Essa asserção, claramente, pode ser posta em dúvida, mas o importante aqui é a tendência geral: a sociedade ocidental já se considerava suficientemente civilizada como para perseguir e deter os abusos em relação aos nativos, e a escravidão, ainda que formalmente, já estava posta fora do marco legal. As condições reais, obviamente, foram muito distintas, mas estamos falando agora da atitude geral imperante na sociedade.

 

Em qualquer caso, vemos um quadro totalmente diferente daquele mostrado tanto por Grann, no seu livro, como por Gray, no seu filme. Na realidade, a sociedade inglesa de então e, particularmente, sua comunidade científica, já era muito mais esclarecida do que é mostrado na versão Grann–Gray, tendo avançado muito mais longe em comparação com os espanhóis do século XVI na sua percepção da população nativa do Novo Mundo. E essa sociedade teria aceitado com mais benevolência as hipóteses de Fawcett se na realidade fossem idênticas às de Nordenskiöld – as quais, por certo, não causaram qualquer tormenta no mundo científico na época. De modo que, inevitavelmente, as bases do conceito de "Z" desenvolvido pelo verdadeiro Fawcett tinham que ser muito mais não usuais, 'heréticas' e fantásticas do que cacos de cerâmica e ídolos na selva para causar tamanha desconfiança e assombro entre seus contemporâneos – se for o contrário, então tocaria ainda ao mesmo Nordenskiöld a sorte de se converter num "fantasista" e "louco" marginalizado pela ciência.

 

Pelo momento, vamos deixar aqui a análise da conferência de 1911, para ainda voltar a ela brevemente na parte final deste trabalho.

 

h) Segunda expedição cinematográfica: visita aos Guarayo e o malvado Murray

 

Passando a encarar a segunda expedição cinematográfica, podemos constatar que, de ponto de vista da veracidade histórica, temos aqui o melhor trecho de todo o filme – ainda que, como de costume, estragado pelas graves falhas gerais, que provêm de orientação ideológica geral do diretor do filme.

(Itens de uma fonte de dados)
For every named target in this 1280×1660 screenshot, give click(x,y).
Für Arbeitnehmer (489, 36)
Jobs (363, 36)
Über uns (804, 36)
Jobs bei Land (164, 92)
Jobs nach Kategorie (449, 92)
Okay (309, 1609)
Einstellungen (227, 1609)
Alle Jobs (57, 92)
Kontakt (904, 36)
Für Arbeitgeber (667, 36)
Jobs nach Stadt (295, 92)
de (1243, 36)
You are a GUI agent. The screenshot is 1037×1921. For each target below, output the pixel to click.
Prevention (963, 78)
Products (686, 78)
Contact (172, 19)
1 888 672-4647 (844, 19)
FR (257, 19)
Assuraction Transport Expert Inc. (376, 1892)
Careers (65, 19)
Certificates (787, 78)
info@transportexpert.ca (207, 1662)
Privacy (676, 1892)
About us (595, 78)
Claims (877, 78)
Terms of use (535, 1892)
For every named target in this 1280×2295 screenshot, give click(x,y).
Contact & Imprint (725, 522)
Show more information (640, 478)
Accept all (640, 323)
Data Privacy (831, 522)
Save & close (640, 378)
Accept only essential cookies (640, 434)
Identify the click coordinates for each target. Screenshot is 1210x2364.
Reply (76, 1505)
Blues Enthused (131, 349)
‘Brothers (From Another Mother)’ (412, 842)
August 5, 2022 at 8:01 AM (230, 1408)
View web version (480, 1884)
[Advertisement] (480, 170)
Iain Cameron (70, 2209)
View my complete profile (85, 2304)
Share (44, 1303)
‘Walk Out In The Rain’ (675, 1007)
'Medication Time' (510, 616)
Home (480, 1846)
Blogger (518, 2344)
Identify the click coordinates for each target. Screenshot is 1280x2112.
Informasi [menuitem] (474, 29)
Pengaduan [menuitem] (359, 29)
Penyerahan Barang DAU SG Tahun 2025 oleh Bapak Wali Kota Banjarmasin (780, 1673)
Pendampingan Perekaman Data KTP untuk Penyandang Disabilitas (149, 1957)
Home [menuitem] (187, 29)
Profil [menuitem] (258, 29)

Questão A: De acordo com o texto sobre Fawcett, qual parte do filme é considerada a melhor do ponto de vista da veracidade histórica?
Questão B: Transcreva o trecho do texto sobre Fawcett desde "Pelo momento, vamos" até "diretor do filme.", inclusive.
Questão C: Resuma o texto sobre Fawcett em duas frases.

Resposta esperada A: A segunda expedição cinematográfica.

Resposta esperada B:
Pelo momento, vamos deixar aqui a análise da conferência de 1911, para ainda voltar a ela brevemente na parte final deste trabalho.

 

h) Segunda expedição cinematográfica: visita aos Guarayo e o malvado Murray

 

Passando a encarar a segunda expedição cinematográfica, podemos constatar que, de ponto de vista da veracidade histórica, temos aqui o melhor trecho de todo o filme – ainda que, como de costume, estragado pelas graves falhas gerais, que provêm de orientação ideológica geral do diretor do filme.

Resposta esperada C: A sociedade inglesa da época, e sobretudo sua comunidade científica, era bem mais esclarecida quanto à população nativa do Novo Mundo do que mostram o livro de Grann e o filme de Gray. Por isso, as bases do conceito de "Z" do verdadeiro Fawcett deviam ser muito mais heréticas e fantásticas do que as hipóteses de Nordenskiöld para causar tamanha desconfiança, e a segunda expedição cinematográfica é apontada como o trecho mais fiel do filme, embora prejudicado por falhas oriundas da orientação ideológica do diretor.